_PROBLEM REQUIREMENTS_
From the article on medical neglect in immigration detention, extract the passage starting at "Public Justice prevails" and ending at "cases of neglect.", copying it word for word.

_TEXT SHOWN_
====================
Public Justice prevails in key California court decisions

Medical neglect of immigration detainees spurs landmark civil rights decision

Arthur Bryant
Sarah Dean
2008 November

As more and more instances of medical neglect within the country’s immigration detention system come to light, Public Justice, the national public interest law firm, is accumulating victories in the courts on behalf of wronged detainees, recently winning favorable decisions in two especially egregious cases of neglect.

The Francisco Castaneda case – Untreated penile cancer leads to amputation and death

Francisco Castaneda was an illegal immigrant who spent eight months in custody on a charge of possession of methamphetamine with intent to sell. Because he was not a legal resident, Castaneda was transferred to Immigration and Customs Enforcement (ICE). In March 2006, Castaneda first told ICE medical staff that a lesion on his penis was becoming painful and growing larger. The next day, a physician’s assistant at the facility examined Castaneda and issued a treatment plan calling for a consultation with a urologist “ASAP” and requested a biopsy.

Over the next 11 months, several doctors made the same recommendations, one reporting that Castaneda had an urgent need for a biopsy and needed an assessment by a urologist because he might have penile cancer. (In this sensitive area of the body, the risk of death is considerable if lesions, even if they are benign, are not treated right away.) Although the medical officials acknowledged Castaneda’s condition, they would not admit him to a hospital because a biopsy was considered an elective outpatient procedure.

In February 2007, nearly two years after he first noticed the lesion on his penis and after the American Civil Liberties Union intervened on his behalf, Castaneda was scheduled for a biopsy. However, only days before the biopsy was to take place, ICE officials suddenly released Castaneda from custody. He then went to the emergency room of Harbor-UCLA Medical Center and was diagnosed with metastatic squamous cell carcinoma. Eventually, Castaneda had to have his penis amputated, and the chemotherapy was not effective.

Francisco Castaneda died on February 16, 2008, one year after he was released from custody and diagnosed with invasive squamous cell carcinoma.

For a summary of these proceedings, see “Feds’ Actions Beyond Cruel” published in the Los Angeles Times and found at http://articles.latimes.com/2008/mar/13/local/me-cruel13.

Procedural history

Francisco Castaneda’s family sued ICE and its officials in federal court. In a stinging ruling, U.S. District Judge Dean Pregerson said that the immigration officials’ alleged decision to withhold a critical medical test and other treatment from a detainee who later died of cancer was “beyond cruel and unusual” punishment. That decision allowed the family of Francisco Castaneda to seek financial damages from the government. The government appealed.
====================
_INFORMATION PROVIDED_
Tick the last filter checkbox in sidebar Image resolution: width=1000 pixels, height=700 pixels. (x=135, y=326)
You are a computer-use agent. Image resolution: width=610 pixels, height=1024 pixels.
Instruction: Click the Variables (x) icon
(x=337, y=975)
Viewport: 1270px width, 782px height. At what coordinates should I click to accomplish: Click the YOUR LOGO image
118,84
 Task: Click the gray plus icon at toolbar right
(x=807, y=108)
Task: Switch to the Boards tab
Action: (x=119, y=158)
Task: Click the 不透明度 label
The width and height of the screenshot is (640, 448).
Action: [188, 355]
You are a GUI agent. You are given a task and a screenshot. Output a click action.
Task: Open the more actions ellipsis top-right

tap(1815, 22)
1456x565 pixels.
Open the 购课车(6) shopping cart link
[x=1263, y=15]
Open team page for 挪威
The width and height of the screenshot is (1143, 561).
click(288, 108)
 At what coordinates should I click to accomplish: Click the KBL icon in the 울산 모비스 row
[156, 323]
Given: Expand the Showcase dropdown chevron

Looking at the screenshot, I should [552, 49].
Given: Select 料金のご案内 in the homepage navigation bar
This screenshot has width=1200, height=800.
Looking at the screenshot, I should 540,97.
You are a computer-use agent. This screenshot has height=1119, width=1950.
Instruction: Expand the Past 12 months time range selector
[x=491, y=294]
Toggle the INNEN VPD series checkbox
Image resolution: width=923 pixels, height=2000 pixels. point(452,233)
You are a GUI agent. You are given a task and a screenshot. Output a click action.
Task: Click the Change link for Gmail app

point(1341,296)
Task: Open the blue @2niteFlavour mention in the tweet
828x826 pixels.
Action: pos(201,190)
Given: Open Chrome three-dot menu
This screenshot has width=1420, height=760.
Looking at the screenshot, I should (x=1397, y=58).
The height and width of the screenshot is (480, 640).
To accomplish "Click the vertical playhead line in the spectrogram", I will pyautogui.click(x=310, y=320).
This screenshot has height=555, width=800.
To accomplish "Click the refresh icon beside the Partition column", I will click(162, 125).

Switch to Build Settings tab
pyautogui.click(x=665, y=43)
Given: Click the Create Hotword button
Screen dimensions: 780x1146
====================
_FINISHED TASK_
Public Justice prevails in key California court decisions

Medical neglect of immigration detainees spurs landmark civil rights decision

Arthur Bryant
Sarah Dean
2008 November

As more and more instances of medical neglect within the country’s immigration detention system come to light, Public Justice, the national public interest law firm, is accumulating victories in the courts on behalf of wronged detainees, recently winning favorable decisions in two especially egregious cases of neglect.